И хоть мой голос наверняка не был слышен, Юра, не сближаясь с голкипером, швырнул с кистей, метя в правый верхний угол ворот. Однако шайба звякнула о штангу, отлетела назад и, когда народ разочарованно выдохнул, вратарь гремячинского «Шахтёра» лёгким движение клюшки сам же добил её в собственные ворота.
— Гооол! — заголосили трибуны.
— Даааа! — заорал сам автор заброшенной шайбы.
— Юрок — молодееец! — загорланил какой-то местный оперный бас.
— 14: 7, — буркнул я себе под нос окончательный счёт матча, когда судья, дунув в свиток, объявил игру законченной.
И вдруг случилось то, чего я никак не ожидал. Народ на трибунах дружно встал и принялся скандировать: «Молодцы! Молодцы!». И в этот момент из динамиков вместо традиционного хоккейного марша зазвучала песня, которую я очень давно не слышал. Откуда откопал её Ярик, можно было только гадать. Почему-то шевчуковская «Осень» в исполнении Владимира Высоцкого не прижилась в этом мире. На кухонных магнитофонах её гоняли мало, под гитару «Что такое осень» практически никто не пел, а по телевизору и радио вообще эту вещь вообще не поставили ни разу. Но как приятно было услышать эту песню именно сейчас, когда переменчивая судьба поманила меня новым вторым шансом.
Что такое осень? Это небо, — заревел хрипловатый голос Высоцкого над хоккейным стадионом.
Плачущее небо под ногами,
В лужах разлетаются птицы с облаками,
Осень, я давно с тобою не был…
— Мужики-мужики, круг почёта! — крикнул я своей заводской команде. — Зрителей за поддержку надо поблагодарить.
— Правильно-правильно, давай-давай, — захлопотал на скамейке запасных Толь Толич, отправляя остальных парней на ледяное поле.

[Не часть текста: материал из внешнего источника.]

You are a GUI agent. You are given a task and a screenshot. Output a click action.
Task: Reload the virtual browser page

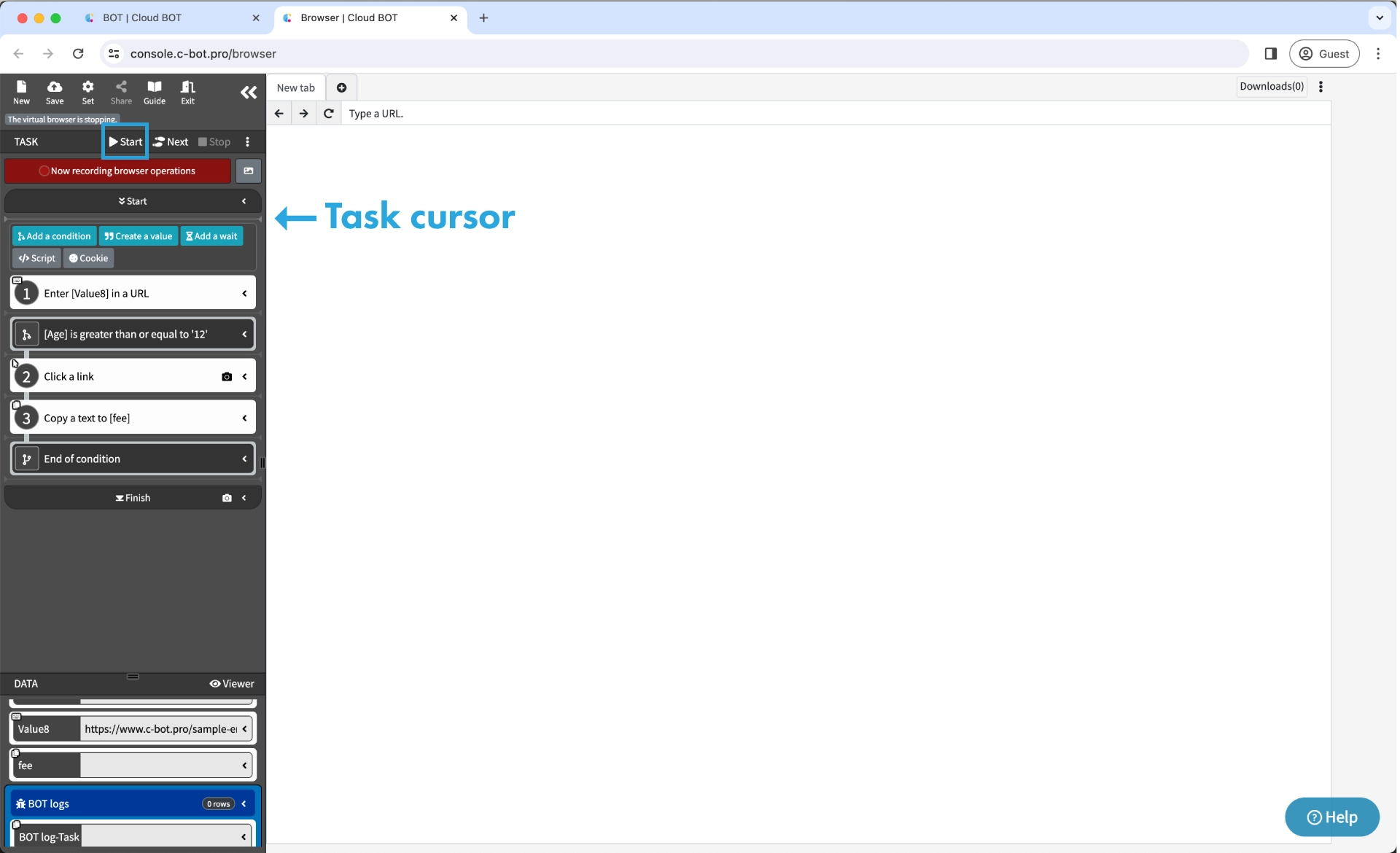(329, 113)
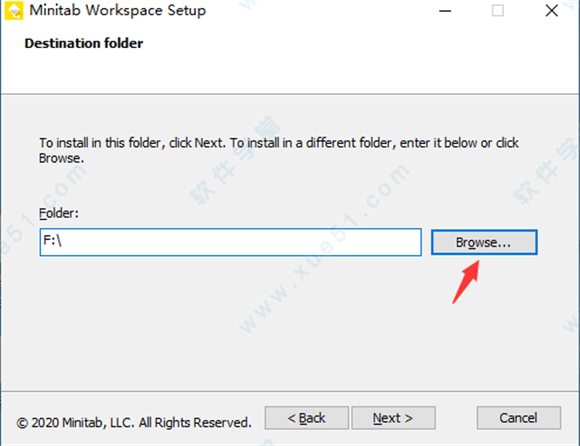Minimize the Minitab Workspace Setup window
Viewport: 580px width, 446px height.
pos(445,11)
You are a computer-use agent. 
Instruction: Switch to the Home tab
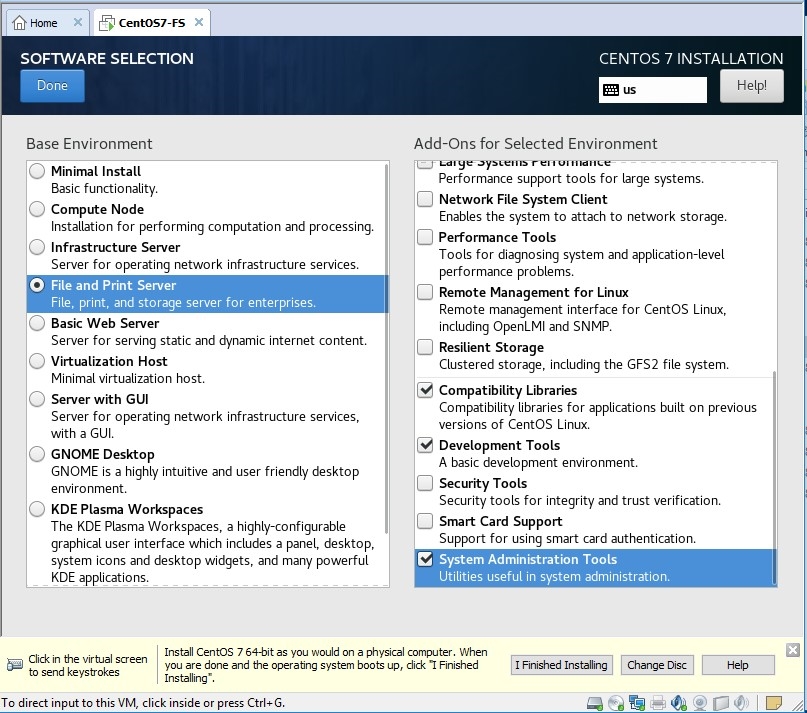click(36, 22)
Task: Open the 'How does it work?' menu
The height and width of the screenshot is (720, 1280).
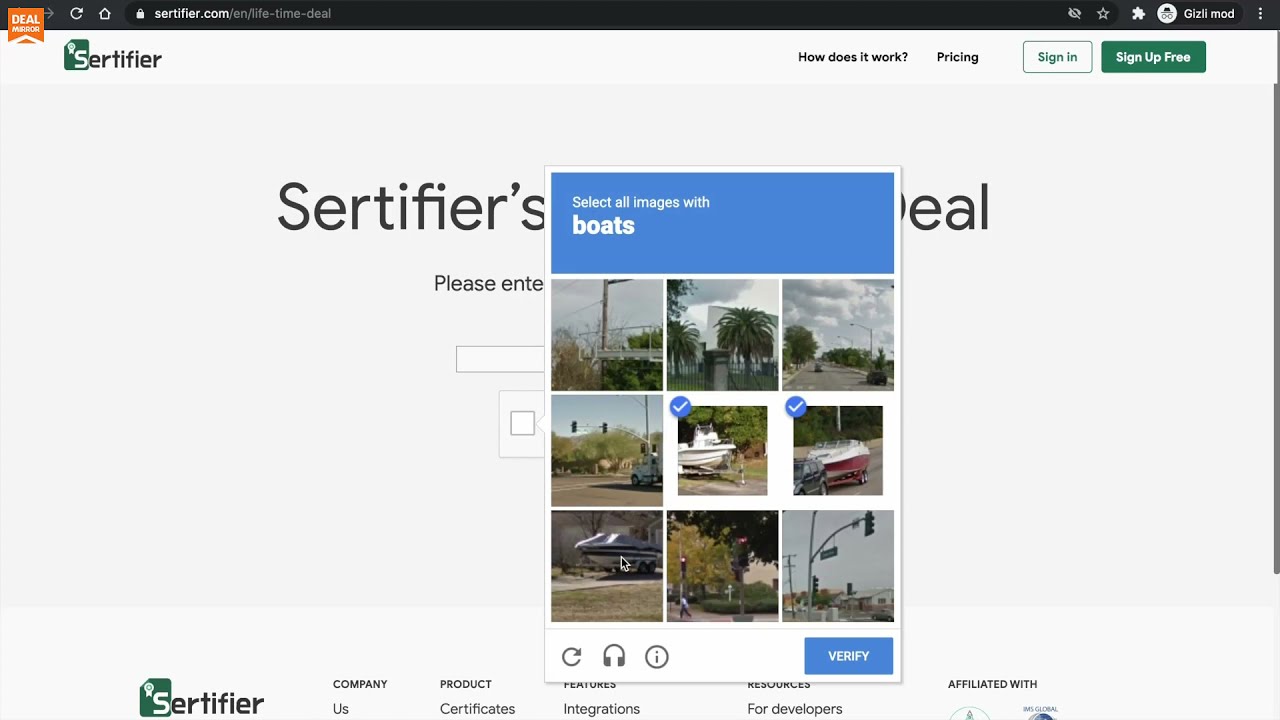Action: coord(853,57)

Я привычным движением поднял клюшку вверх, как это делал, празднуя заброшенные шайбы, и медленно покатил против часовой стрелки вдоль борта. И вдруг с криком: «ура!», на меня вылетела Сусанина и повисла на моём плече.

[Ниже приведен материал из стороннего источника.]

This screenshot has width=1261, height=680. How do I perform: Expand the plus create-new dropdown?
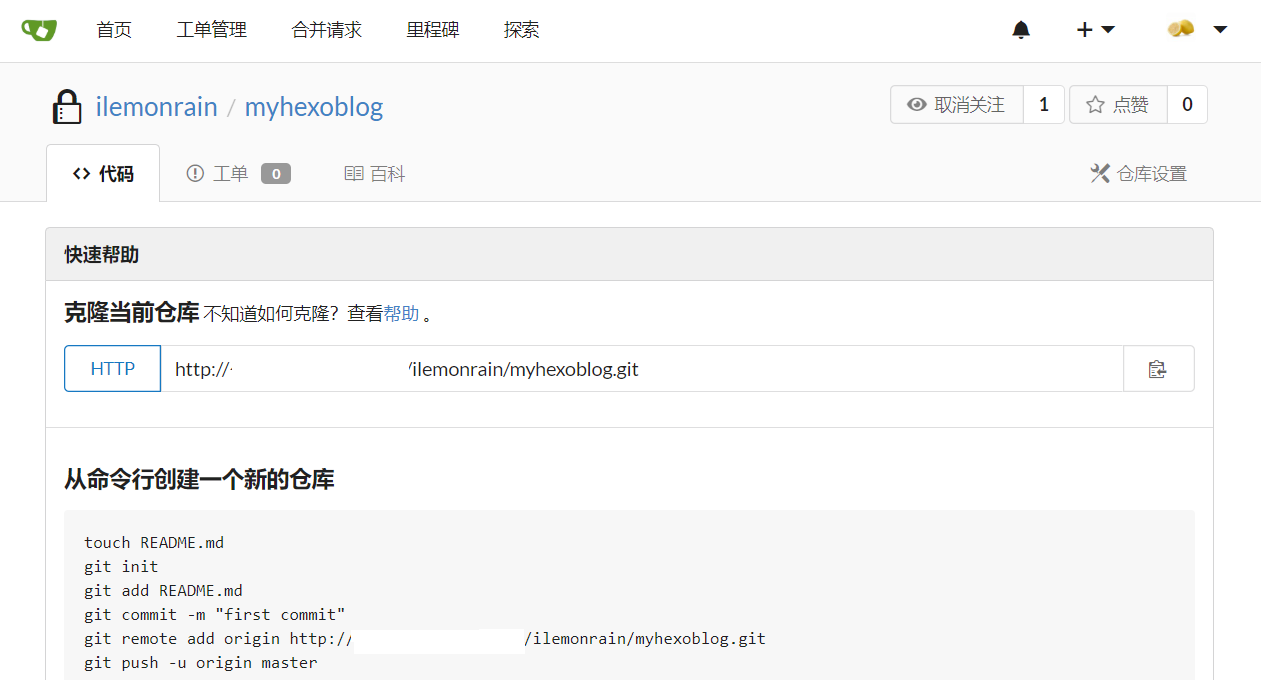[1095, 30]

— Ты чего? — опешил я. — Мы же не Олимпиаду выиграли? И даже не чемпионат области?
— Всё равно молодцы! Урааа! Победа! — заверещала она прямо в моё ухо.
А тем временем голос Владимира Высоцкого с характерным надрывом запел припев «Осени»:
Осень. В небе жгут корабли.
Осень. Мне бы прочь от земли.
Там, где в море тонет печаль,
Осень, темная даль.
— Ты, Сусанина, хоть понимаешь, о чём завтра будут болтать на всех угла? — пробормотал я, придерживая девушку за талию, чтобы она в своих зимних сапогах не грохнулась на скользкую, гладкую и жёсткую как бетон голубую поверхность льда.
— Пусть подавятся, — хмыкнула Наташа и закричала, — урааа! Победааа!
«Вот неугомонная, — подумал я. — Не доведёт она меня до добра. Прямо кожей чувствую, не доведёт».
Глава 16
Человеческий мозг — это крайне нежный и загадочный человеческий орган. И хоть он защищён самыми прочными костями черепа, повреждения этого органа центральной нервной системы неизбежны и распространены. Иногда после травм головы кое-кто вдруг начинал говорить на разных языках, или, позабыв свою родную речь, неожиданно вспоминал какое-то чужое и незнакомое наречие. Однако в большинстве случаев после сотрясений и инсультов природный компьютер в голове человека начинал работать с таким числом багов, что превращал нормальную жизнь в невыносимую пытку.